I told him about seeing the shaman at the hotel.

“I'd better go see him or he'll think I'm not coming.”

I was halfway to the door when the phone rang again. Bouvier called, “Inuvik. For you.”

“Constable Joyce, sir,” a youngish voice said. “Uh, maybe I overstepped something here, but you know, your call to sort of keep track of this woman, Maisie Johanson?”

“What about her?”

“I was doing some work on the computer, running the name of a guy here we caught with drugs. When that was done, just for something to do I ran Maisie Johanson. Got it on the screen now. Used to live in Calgary? Well, I'll read it to you . . . ‘Charged with assault causing bodily harm—'” He laughed and said, “Sorry, sir, I have to laugh at this . . . ‘Bodily harm, in the savage beating of Calgary Stampeders football player, Jerome Radalafski, whose collarbone was broken in the affray. She pleaded self-defense, that Radalafski had tried to have sex with her against her will, which he'd been charged with, too. This happened during a victory party after a game. While she was defending herself vigorously, by her account, Radalafski fell through a window of the second-story motel bedroom where she'd been taken not knowing they were going to be alone in there.'”

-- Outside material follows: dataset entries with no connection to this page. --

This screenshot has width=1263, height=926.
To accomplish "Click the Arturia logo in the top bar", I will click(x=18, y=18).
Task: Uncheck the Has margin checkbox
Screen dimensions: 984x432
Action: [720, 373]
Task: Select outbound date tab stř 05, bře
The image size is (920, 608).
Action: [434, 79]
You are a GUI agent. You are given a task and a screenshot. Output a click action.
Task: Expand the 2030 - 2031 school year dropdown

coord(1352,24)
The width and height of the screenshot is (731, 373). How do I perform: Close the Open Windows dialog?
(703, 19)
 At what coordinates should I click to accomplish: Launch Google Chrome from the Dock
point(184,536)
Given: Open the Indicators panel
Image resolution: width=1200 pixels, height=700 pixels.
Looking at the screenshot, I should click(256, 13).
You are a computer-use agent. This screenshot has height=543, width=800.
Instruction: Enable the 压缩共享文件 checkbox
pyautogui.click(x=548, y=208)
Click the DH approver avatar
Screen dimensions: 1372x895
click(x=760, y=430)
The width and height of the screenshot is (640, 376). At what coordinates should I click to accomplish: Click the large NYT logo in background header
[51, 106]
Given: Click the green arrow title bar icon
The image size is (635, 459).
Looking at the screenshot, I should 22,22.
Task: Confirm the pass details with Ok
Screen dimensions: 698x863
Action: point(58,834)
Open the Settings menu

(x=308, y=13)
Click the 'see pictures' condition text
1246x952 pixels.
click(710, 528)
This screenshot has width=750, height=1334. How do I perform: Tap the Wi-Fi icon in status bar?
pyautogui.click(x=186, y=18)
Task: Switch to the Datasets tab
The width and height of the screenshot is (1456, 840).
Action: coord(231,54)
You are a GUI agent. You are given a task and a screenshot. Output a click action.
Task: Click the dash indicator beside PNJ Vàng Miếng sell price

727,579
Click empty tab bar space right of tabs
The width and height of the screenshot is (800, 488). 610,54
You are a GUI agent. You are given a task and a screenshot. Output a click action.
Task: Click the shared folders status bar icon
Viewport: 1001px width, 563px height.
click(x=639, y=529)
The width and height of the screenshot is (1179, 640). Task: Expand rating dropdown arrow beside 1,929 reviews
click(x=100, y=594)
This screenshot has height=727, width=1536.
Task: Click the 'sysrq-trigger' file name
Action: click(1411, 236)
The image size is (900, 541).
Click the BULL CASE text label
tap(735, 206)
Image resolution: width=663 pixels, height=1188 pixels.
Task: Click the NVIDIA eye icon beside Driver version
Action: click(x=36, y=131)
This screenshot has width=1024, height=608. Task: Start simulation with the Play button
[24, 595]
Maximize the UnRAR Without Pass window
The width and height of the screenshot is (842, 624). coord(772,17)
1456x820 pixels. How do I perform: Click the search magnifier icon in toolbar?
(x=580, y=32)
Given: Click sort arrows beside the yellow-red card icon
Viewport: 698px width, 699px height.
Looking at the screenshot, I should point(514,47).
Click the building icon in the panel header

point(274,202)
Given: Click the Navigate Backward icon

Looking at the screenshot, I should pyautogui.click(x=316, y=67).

“So what happened?” I asked.

“Judge gave 'em both probation.”

 

Chapter Eight

I would have called Jonassie to tell him that I'd be delayed, but after talking to the judge and to RCMP Cambridge and the constable in Inuvik with his revelation about Maisie's prowess in fighting the good fight for virtue, Maxine phoned from CBC Inuvik. The Davidee case—it had been on the news wires that he was now free to return home. Had he arrived yet? Not that I knew of, I said. Would he move back in with his family? I didn't know; I told her to try me tomorrow.

Anything else new on the case? “We're working on it,” I said, meaning that as a joke because it was the same response that Barker had given her days ago.

She didn't laugh. She had something else in mind, off the subject. “Did you see the piece in
News/North
about a new course for natives as news directors and producers?”

“No.”

“It's going to mean a couple of months each in Ottawa, Toronto, and Edmonton CBC, but the graduates, they say, will go on to greater things.”

My immediate thought was that such a course would be perfect for her; she had done journalism at Arctic College, had done well at CBC Inuvik, was ready for a step up. Turned out that's what she was thinking, too. “I've applied,” she said. “Keep your fingers crossed for me.” Then, innocently, “In Ottawa I might even get to meet Lois.”

The next phone call was from Lois. She asked first about my mother. I reassured her, based on what I knew that minute. Then she went on to the murder case. “I wish you'd get everything settled and get back here with me,” she said with a quiet warmth. When she hung up, I was left wondering, as I often did, indecisively but with a nagging concern, about our future.

The mention of my mother made me think of calling Yellowknife again. It must have been a hunch. I couldn't get through to Dr. Butterfield but he'd left a message with his nurse that my mother seemed to be having a delayed reaction that wasn't good, and he would phone me in an hour. He phoned in twenty minutes, said he didn't know for sure yet what was happening but she seemed dazed. “It's too soon to be more specific, but we've moved her out of Franklin House and back to the hospital.”

“Should I come?” I asked. He thought that over, then said, “I'll call you back in the morning,” and left me worrying. I called my older brother Jopie in Holman at the musk-ox meat co-op. Told him she'd had a setback and would he pass it on. Other dozens of our relatives live in or around Holman. Already, it seemed to have been a long day.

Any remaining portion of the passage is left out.